４．ステップ３で得られた混合材料に低エネルギーのタンク研磨を行う。時間を６０分間として回転数を１８０ｒｐｍとする。カルボキシル化グラフェン‐天然鱗片状グラファイト‐人工グラファイト複合材料を得て、当該材料を粉砕し篩を通して、サンプル１８とする。

【0135】

［比較例１］
天然グラファイト粉体を６０℃で２４時間真空乾燥して、乾燥グラファイト粉体を得、サンプル０とする。

【0136】

上記サンプル１から１８及びサンプル０をボタン型電池に組み立て、テストする。

【0137】

組立条件は次の通りである。
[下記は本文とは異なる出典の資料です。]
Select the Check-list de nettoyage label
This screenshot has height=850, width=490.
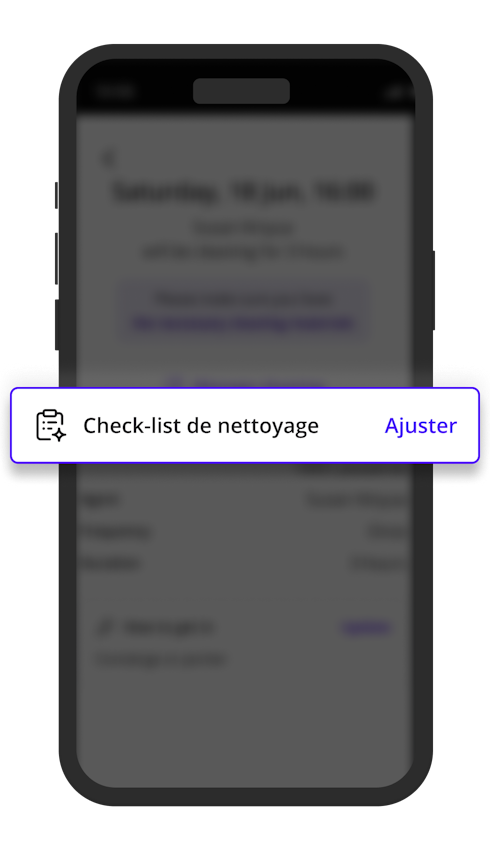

活性化物質（すなわち、上記サンプル）、アセチレンブラック及び粘着剤が８０：１０：１０の重量比となるように混合して電極シートにする。リチウムシートを正極として、Ｃｅｌｌｇａｒｄ２３００多孔質膜をセパレータとし、１ｍｏｌ／ＬのＬｉＰＦ６＋ＤＭＣ（体積比１：１）混合溶液を電解質として、ボタン型電池を組み立てる。Ｌａｎｄ ＢＳ９３００（武漢金諾電子）プログラム制御全自動化電気化学テスターで電気化学特性のテストを行う。

【0138】

テスト結果は、表１の通りとなる。

【0139】

【0140】

上記の内容から分かるように、従来のリチウムイオン電池負極材料に対して、本発明に係るリチウムイオン電池負極材料は、電池の比容量と初回クーロン効率を高めるのに有利で、初回容量は最高で１５００ｍＡｈ／ｇ、初回クーロン効率は９５％に達し、３００回サイクル後の容量が８０％〜９９％に保持されている。

【0141】

上記に述べたところは、本発明の好ましい実施例であるにすぎず、本発明を限定するためのものではない。およそ本発明の趣旨と原則の中でなされるいかなる修正、均等な置換や改良なども、すべて本発明の保護範囲内に含まれるべきである。